Horrific video ‘shows Brazil prisoners playing football with decapitated heads’ after 57 inmates were massacred in bloody riots
STOMACH-churning video has emerged of a bloody prison battle in Brazil showing inmates 'playing football' with decapitated heads.
The bloodthirsty clip appears to show twisted prisoners playfully kicking the heads of their dead rivals across the roof of the devastated jail in Pará state.
Marauding prisoners could be seen with a body laying at their feetIt features half a dozen lags, at the Altamira Regional Recovery Center, using human body parts as balls during an apparent savage game of soccer.
The disgusting images were featured in a video obtained by the respected news organisation Reuters.
The sickening clip came to light after a rebellion at the prison - which sparked a bloody full-scale gang war which left dozens dead.
Sixteen of the 57 killed were decapitated in the bloody five-hour-long clash that ended around midday on Monday.
Many of those who perished were burned alive after being locked in their rooms by lags from rival organised crime groups who set prison wings on fire.
Today's video comes after the Sun Online told how bloodthirsty prisoners were also caught playing football with a severed head at another prison in Brazil in 2016.
The total number of victims killed in the latest prison riot is expected to rise, prison authorities say.
They confirm the riot was the result of a vicious fight between the Rio de Janeiro-based Comando Vermelho and a local criminal group known as Comando Classe.
A spokesman said: "Leaders of the (Comando Classe A) set fire to a cell belonging to one of the prison's pavilions, where members of the (Comando Vermelho) were located."
Fifteen prisoners were found dead at one wing alone, many were strangled or stabbed with sharpened toothbrushes.
State prisons chief Jarbas Vasconcelos said the fire had spread rapidly, with inmates held in old container units that had been adapted for the prison while another building is under construction.
The fire prevented police forces from entering the building for several hours, he told a news conference.
Two prison staff members were also held hostage, but eventually released.
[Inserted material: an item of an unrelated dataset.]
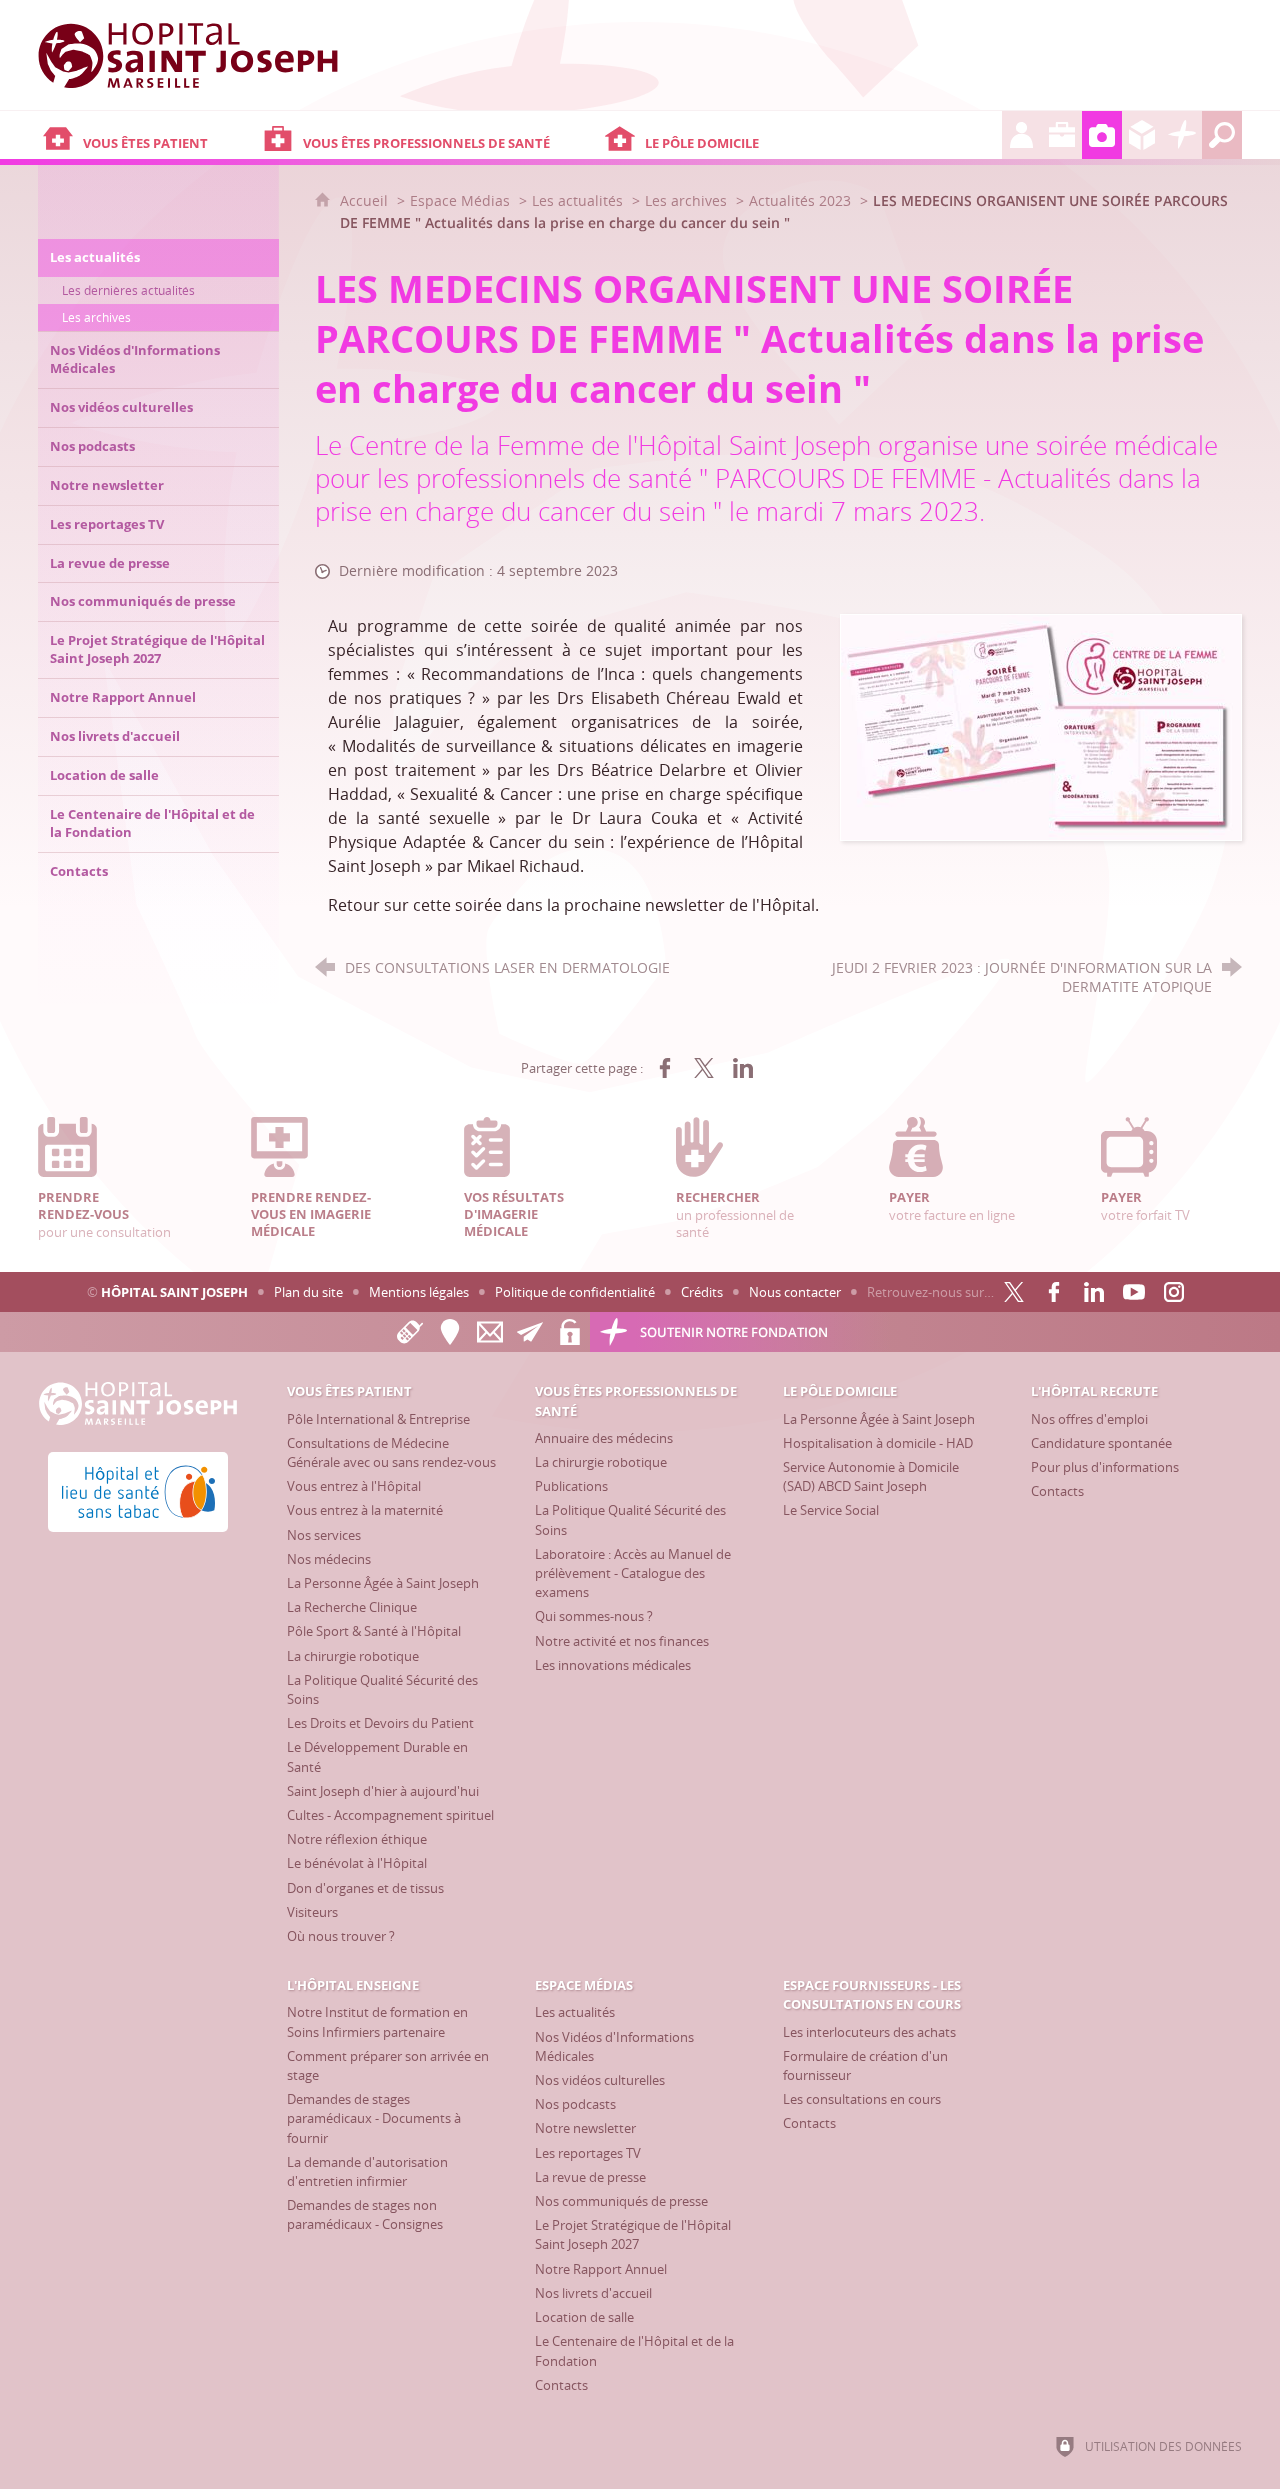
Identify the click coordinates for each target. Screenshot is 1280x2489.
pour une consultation (104, 1214)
Mr Vasconcelos said: "It was a targeted attack. The aim was to show that it was a settling of accounts between the two groups, not a protest or rebellion against the prison system."
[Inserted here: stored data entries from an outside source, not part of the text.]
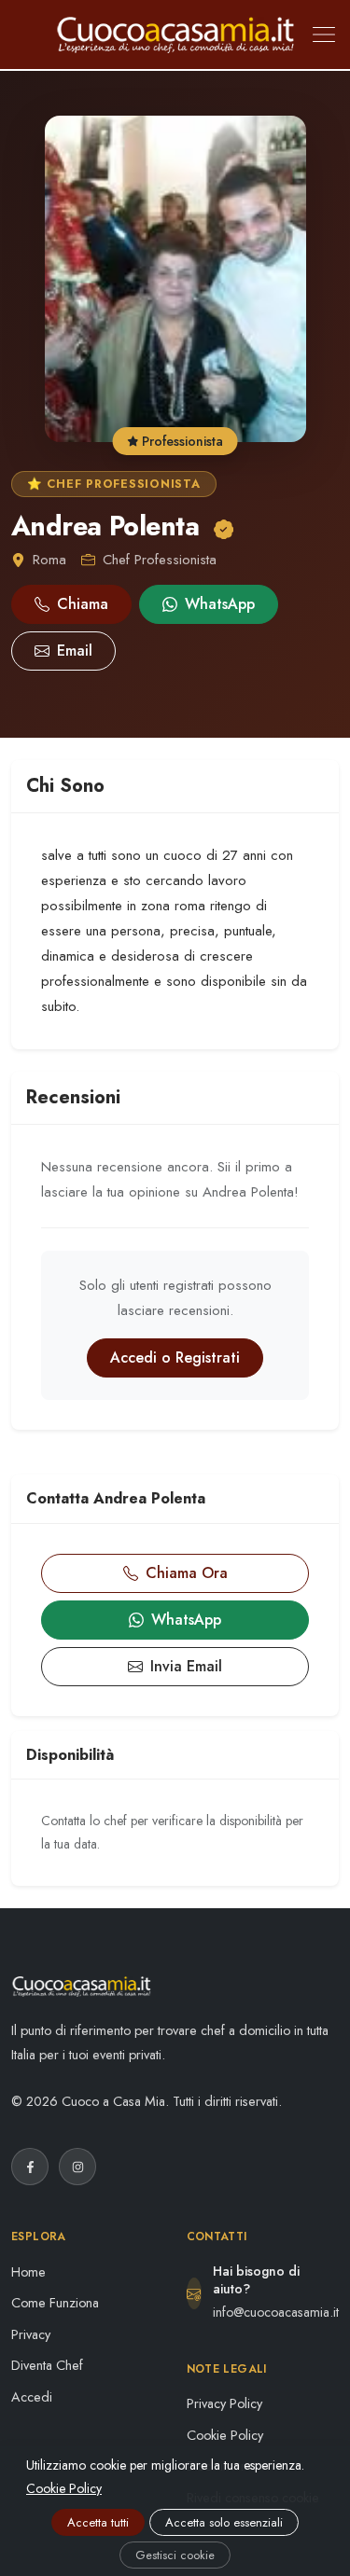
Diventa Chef (47, 2365)
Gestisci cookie (175, 2555)
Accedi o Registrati (175, 1357)
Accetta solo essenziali (224, 2522)
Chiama (82, 604)
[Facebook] (30, 2166)
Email (74, 650)
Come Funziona (55, 2302)
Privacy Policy (224, 2403)
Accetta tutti (98, 2522)
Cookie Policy (225, 2435)
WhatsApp (220, 604)
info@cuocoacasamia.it (276, 2312)
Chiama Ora (187, 1573)
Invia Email (186, 1666)
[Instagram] (77, 2166)
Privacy (30, 2334)
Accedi (31, 2397)
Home (28, 2272)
Footage showed thick black smoke rising from the prison compound and people sitting on the roof of a building.
No members of the prison's staff were injured.
Brazil's prison are chronically overcrowded and gang violence, riots and breakout attempts are not uncommon.
The South American country has the third largest jail population in the world after the United States and China.
Inside Brazil's hellhole jails where killers are given the keys
Brazil is home to some of the world's most dangerous prisons - many of which are run by the inmates themselves.
The overcrowded hellholes are ruled by gangs and drug dealers and bloody murders are a daily occurrence.
Prisoners are even given the keys to their cells as the guards are just too terrified to step foot in the filthy corridors.
Those that hold the keys are called 'chaveiros' or keyholders and they are tasked with controlling the wings.
Normally it is the deadliest killers are who are given the keys as they are the only ones who can control the other inmates.
A Human Rights Watch report - The State Let Evil Take Over - told how dozens of lags are now packed into cramped cells.
The country's prisons hold more than 600,000 inmates but they were only built for half that.
One smaller rural prison, that houses 2,300 inmates, is guarded by just four officers.
Brazil has the world’s fourth largest prison population, 28 per cent of whom were convicted on drug-related charges.
And drugs are the biggest problem in Brazil's jails - fuelling the bloody riots and murders that plague the system.
In the first three weeks of 2018, more than 140 prisoners were killed and since then hundreds more have perished.
The prison has a capacity of 208 but is reported to be overcrowded with 372 inmates.
Superintendent Jarbas Vasconcelos said he is launching an investigation into how prison intelligence and surveillance systems failed to anticipate the deadly rampage.
He said: "The unit is old and it houses two criminal factions (Red Command and the Class A Command).
"We had no reports from our intelligence of the possibility of an attack of this magnitude.
“We have 52 dead, including 16 beheaded. It is still very hot inside the prison, and we are working to remove bodies.”
As Brazil's incarcerated population has surged eight-fold in three decades to about 750,000 inmates, the worlds third-highest tally, its prison gangs have come to wield vast power that reaches far beyond prison walls.
Brazil's far-right President Jair Bolsonaro has said he wants to impose tighter controls in the country's prisons, as well as building many more of them.
Bolsonaro's ability to curtail violence, however, may be limited as most prisons are controlled at the state level.
In January 2017, nearly 150 prisoners died during three weeks of violence in several Brazilian prisons as local gangs backed by Brazil's two largest drug factions attacked one another.
Gruesome deaths are not uncommon. In May, at least 15 inmates were found dead, choked to death or stabbed with toothbrushes in the city of Manaus.